↓

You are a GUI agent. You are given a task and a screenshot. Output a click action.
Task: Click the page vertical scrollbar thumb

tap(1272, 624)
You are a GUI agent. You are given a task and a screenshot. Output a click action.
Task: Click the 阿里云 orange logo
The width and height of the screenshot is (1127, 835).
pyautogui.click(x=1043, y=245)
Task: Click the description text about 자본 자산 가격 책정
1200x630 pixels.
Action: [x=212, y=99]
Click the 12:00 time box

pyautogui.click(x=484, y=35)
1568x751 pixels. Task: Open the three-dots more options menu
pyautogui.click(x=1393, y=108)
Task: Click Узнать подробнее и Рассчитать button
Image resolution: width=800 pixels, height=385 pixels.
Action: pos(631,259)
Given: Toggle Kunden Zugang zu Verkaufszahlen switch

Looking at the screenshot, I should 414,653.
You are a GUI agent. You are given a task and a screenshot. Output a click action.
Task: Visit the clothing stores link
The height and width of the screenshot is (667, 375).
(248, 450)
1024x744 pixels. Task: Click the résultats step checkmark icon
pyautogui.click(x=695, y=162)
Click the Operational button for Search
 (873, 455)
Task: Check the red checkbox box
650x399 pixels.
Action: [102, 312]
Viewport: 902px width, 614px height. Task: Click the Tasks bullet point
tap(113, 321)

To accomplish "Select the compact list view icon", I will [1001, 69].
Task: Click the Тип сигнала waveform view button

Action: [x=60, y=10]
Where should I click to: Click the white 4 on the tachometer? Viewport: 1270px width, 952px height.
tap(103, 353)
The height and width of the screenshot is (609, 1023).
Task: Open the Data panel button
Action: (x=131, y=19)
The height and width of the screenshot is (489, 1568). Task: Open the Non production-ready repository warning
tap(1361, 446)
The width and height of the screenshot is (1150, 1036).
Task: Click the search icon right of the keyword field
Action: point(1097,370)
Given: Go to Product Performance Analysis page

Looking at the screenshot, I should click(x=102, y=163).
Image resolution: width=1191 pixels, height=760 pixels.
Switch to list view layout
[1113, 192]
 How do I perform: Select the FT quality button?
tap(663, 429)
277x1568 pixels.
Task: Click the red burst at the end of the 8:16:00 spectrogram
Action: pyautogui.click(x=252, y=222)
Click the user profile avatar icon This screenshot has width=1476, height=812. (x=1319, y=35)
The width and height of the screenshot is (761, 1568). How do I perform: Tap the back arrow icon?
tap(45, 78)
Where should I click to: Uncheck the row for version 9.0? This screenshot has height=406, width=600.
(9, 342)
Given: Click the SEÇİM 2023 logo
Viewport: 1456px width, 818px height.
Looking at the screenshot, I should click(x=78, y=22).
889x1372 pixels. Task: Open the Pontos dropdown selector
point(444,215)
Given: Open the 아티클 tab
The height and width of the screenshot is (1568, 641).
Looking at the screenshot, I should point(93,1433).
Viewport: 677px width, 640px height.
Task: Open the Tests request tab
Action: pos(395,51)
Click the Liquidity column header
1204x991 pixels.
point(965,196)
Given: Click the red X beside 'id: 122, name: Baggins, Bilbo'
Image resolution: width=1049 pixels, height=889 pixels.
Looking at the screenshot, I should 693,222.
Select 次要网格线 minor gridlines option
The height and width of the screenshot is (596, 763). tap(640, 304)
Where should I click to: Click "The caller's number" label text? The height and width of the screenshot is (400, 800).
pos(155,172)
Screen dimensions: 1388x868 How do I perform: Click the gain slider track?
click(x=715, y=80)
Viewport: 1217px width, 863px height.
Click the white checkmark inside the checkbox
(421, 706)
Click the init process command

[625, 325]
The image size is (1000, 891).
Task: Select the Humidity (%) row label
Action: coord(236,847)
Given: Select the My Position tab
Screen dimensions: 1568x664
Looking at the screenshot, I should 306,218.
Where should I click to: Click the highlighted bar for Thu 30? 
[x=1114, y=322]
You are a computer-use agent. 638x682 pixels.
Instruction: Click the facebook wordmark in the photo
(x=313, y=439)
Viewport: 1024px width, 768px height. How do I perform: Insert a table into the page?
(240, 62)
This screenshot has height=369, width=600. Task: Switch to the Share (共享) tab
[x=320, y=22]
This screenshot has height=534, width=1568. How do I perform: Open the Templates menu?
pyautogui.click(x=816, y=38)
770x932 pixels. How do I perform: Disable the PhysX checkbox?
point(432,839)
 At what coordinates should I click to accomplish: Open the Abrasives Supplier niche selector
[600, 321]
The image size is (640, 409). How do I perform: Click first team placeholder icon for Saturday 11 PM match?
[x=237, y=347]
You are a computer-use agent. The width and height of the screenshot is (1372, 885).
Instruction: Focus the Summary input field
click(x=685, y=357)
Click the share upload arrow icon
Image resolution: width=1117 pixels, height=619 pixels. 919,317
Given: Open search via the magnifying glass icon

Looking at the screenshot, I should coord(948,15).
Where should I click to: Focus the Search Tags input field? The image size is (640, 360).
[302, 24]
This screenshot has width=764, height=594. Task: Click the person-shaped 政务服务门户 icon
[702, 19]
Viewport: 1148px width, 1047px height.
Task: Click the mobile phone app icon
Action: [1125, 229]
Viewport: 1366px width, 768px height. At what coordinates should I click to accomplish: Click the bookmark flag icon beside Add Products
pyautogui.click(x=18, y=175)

↑

== What the task asks ==
Your answer should be all lines from the data that contain "logo".

== Answer to the problem ==
Task: Click the 阿里云 orange logo
Given: Click the SEÇİM 2023 logo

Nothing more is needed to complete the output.